Calculating Probability of X~N Distribution

[xmac1x]

i)Let X be a random variable with X~N (Mean, sigma^2),
calculate Probability that (mean - 1.40Sigma < X < Mean + 0.6Sigma)


3. Hmm I've done questions like these before but the are a lot more simple and I've spent about an hour qriting pointless rubbish that's getting me nowhere. Anyone have any clue? It'd be much appreciated thanks

 

[cronxeh]

Well if mean=0 and sigma=1, then you are evaluating between x=-1.40 and x=0.60. The probability of that is 64.5% if you evaluate the integral.

 

[Tedjn]

Allow me to elaborate a little. The normal distribution is given by a certain function, which you can find in the right box under pdf at http://en.wikipedia.org/wiki/Normal_distribution.

To find the probability between $\mu - 1.40\sigma$ and $\mu + 0.60\sigma$, you would evaluate the integral of this function between those bounds. However, what this table probably wants you to do is standardize the bounds to get the appropriate z-values, and use a normal distribution table. This is essentially an equivalent, simplified process.

If any part of this process is confusing for you, please let us know so that we can help clear it up.

 

[xmac1x]

Allow me to elaborate a little. The normal distribution is given by a certain function, which you can find in the right box under pdf at http://en.wikipedia.org/wiki/Normal_distribution.

To find the probability between $\mu - 1.40\sigma$ and $\mu + 0.60\sigma$, you would evaluate the integral of this function between those bounds. However, what this table probably wants you to do is standardize the bounds to get the appropriate z-values, and use a normal distribution table. This is essentially an equivalent, simplified process.

If any part of this process is confusing for you, please let us know so that we can help clear it up.

Im not sure what you mean by stnadardise the bounds but I am familiar in z-values and how to read the tables. It's figuring out the bits in between that I am having trouble with. Your help is greatly appreciated!

 

[Tedjn]

By standardize the bounds, all I mean is to change the values $\mu - 1.40\sigma$ and $\mu + 0.60\sigma$, which denote integration boundaries for the curve $\mathcal{N}(\mu, \sigma)$, to z-values, which denote integration boundaries for the curve $\mathcal{N}(0, 1)$, for which you can look up in a table.
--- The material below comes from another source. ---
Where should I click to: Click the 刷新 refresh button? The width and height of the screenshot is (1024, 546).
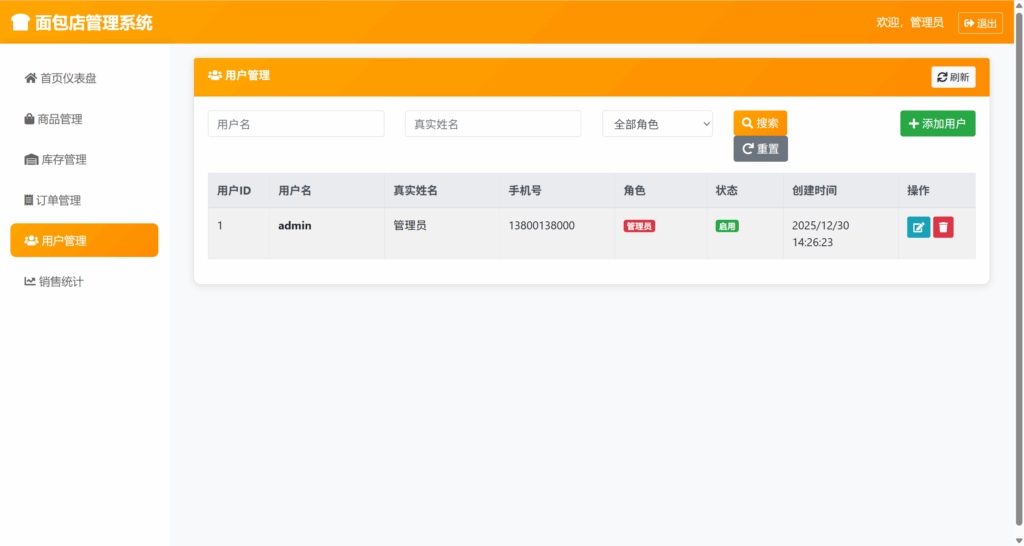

How do you change whatever values you have to z-values?

 

[cronxeh]

N(0,1) is standardized distribution with mean=0 and variance=1.

Z = (X - mean)/Sigma

Z = (X - 0)/1 = X/1

Z = X so you can rewrite that probability inequality as follows:

Probability(mean-1.40*sigma < Z < mean+0.60*sigma)=

Probability(-1.40 < Z < 0.60) =

Now refer to http://business.statistics.sweb.cz/normal01.jpg z-table

These probability are into the left of the z-value, meaning that all the points from -infinity to z are counted in that probability (-inf,z). When you have a range for z value you are counting between z=-1.40 and z=0.60 - a narrow band of probability density.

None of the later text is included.